In my own casual research, I have found many interesting black history facts that aren't acknowledged in schools, because, I guess, it is much easier for students to rehash essays about the usual suspects: the Rev. Martin Luther King Jr., Rosa Parks, and Harriet Tubman.
While those legends are definitely worthy of study, they are not the only icons students should admire. But apparently there are not enough days in February to squeeze in other people or additional information in the curriculum.
So I was very interested in previewing More Than a Month, the next KET Community Cinema documentary about one man's efforts to end Black History Month.
Black filmmaker Shukree Hassan Tilghman crisscrossed the country for a year exploring the good and bad aspects of having a month dedicated to the history of black Americans.
Through humor and hard facts, Tilghman shows us how difficult it would be to end an observance that started in 1926 when Carter G. Woodson initiated Negro History Week.
Tilghman asked his parents, who are former social activists and public school teachers, whether they agreed with his premise.
His mother, Eleanor Vernice Siyon, said she would like to see black history mainstreamed, but she doubted schoolchildren would know of the contributions of blacks if the month disappeared. That's a legitimate concern.
In the film, Tilghman courageously dons a sandwich board on which "End Black History Month" is painted in bold lettering on the front, and "Black History is American History," is on the back. He stood in New York City's Times Square asking passersby to sign his petition.
After hours of trying, he had 47 signatures, which he admitted, was more than he had anticipated.
We must remember that Black History Month gained prominence because the history of black people was not being taught. And that is not good.
Lexington author Frank X Walker, who also has seen the film, said that as long as black history and other important histories are left out of American history, "we must continue to look for ways to remind young people of color that they are connected to a vibrant and rich history."

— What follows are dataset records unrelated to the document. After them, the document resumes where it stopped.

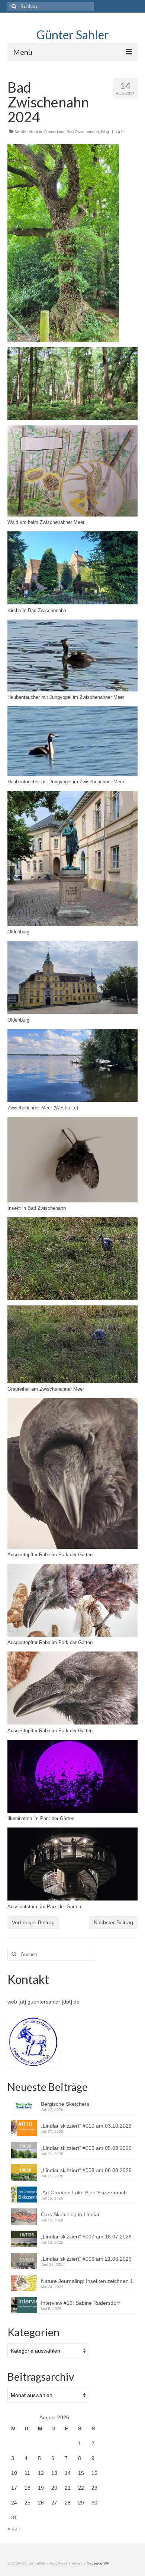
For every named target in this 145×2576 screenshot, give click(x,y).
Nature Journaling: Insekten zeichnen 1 (87, 2281)
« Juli (13, 2529)
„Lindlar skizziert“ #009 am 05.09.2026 (86, 2148)
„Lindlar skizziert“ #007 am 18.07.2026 (86, 2237)
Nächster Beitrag (113, 1922)
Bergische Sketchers (65, 2104)
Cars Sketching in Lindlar (70, 2214)
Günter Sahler (72, 34)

Plus, he said, learning about black history helps white students "have something to challenge the negative stereotypes that dominate mass media."
But is separating black history another form of segregation?
In the film, James Sidanius, a professor at Harvard University, said the separate month "exceptionalizes" black Americans by having teachers spend a brief period on black history and then return to "serious" American history.
But Tilghman notes that February is not the only month designated for the history of a minority. March is Women's History Month and Irish American Heritage Month. May is designated for the heritage of Asian Americans, Pacific Islanders and Jewish Americans. Those of Caribbean descent have June to look forward to, and October is a time to learn about the Polish and Italians. Hispanics have mid- September to mid-October, and November is dedicated to Native Americans.
And several Southern states celebrate Confederate History Month. One woman at a Confederate gathering Tilghman attended for the film said control over your own history is power, and history is about power.
In Philadelphia, Tilghman notes, completing a two-semester black history course is a mandatory graduation requirement, although one student wanted the interesting information she learned incorporated in the American history curriculum.
"Having Black History Month is fine," Tilghman said in the film. "Needing it is a problem."
I agree, but I also know we are not ready to blend the history of all minorities into U.s. history despite our claims of being a melting pot.
So, until we do, I'll highlight interesting black people from history during the other 11 months.